"""

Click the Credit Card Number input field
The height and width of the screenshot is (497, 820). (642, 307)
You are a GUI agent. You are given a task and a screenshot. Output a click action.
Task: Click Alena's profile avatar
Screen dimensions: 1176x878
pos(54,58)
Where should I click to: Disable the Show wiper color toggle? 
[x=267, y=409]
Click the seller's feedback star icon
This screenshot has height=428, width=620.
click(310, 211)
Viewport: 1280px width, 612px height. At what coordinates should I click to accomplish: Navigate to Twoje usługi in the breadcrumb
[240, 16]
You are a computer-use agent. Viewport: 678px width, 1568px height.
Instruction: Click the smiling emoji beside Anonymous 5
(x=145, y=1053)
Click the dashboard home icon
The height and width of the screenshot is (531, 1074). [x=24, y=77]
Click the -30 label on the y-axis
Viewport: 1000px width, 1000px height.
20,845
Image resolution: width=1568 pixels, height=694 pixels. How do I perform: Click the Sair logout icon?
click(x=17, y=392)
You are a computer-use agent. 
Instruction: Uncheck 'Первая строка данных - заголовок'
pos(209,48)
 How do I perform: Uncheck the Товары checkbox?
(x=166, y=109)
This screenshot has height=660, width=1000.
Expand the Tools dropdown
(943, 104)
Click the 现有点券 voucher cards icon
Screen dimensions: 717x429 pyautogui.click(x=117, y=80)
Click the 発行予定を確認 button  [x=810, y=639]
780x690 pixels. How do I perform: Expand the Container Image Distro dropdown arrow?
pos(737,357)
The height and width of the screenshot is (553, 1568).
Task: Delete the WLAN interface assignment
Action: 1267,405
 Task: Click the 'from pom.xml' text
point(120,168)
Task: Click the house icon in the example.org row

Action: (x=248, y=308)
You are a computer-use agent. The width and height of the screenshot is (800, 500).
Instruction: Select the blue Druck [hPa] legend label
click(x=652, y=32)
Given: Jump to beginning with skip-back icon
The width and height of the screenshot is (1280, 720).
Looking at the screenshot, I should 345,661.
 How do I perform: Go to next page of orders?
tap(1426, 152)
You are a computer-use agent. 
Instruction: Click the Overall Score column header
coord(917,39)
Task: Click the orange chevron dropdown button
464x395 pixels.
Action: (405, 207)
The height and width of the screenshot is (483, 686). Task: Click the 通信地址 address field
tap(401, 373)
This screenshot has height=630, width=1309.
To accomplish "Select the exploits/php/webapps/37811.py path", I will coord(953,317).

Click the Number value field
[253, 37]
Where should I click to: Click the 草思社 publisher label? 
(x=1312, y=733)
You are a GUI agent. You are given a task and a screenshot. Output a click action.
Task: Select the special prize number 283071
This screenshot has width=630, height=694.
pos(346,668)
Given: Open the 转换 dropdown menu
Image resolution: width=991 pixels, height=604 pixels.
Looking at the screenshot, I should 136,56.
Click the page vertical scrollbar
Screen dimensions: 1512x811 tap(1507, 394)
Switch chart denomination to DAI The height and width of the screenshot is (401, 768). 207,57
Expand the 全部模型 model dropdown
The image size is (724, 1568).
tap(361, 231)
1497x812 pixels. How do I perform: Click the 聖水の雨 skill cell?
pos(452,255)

"""

◆ **TASK GOAL**: One number is the full answer: how many lines of the records include the string "computer".

◆ **ANSWER TO THE EXERCISE**: 4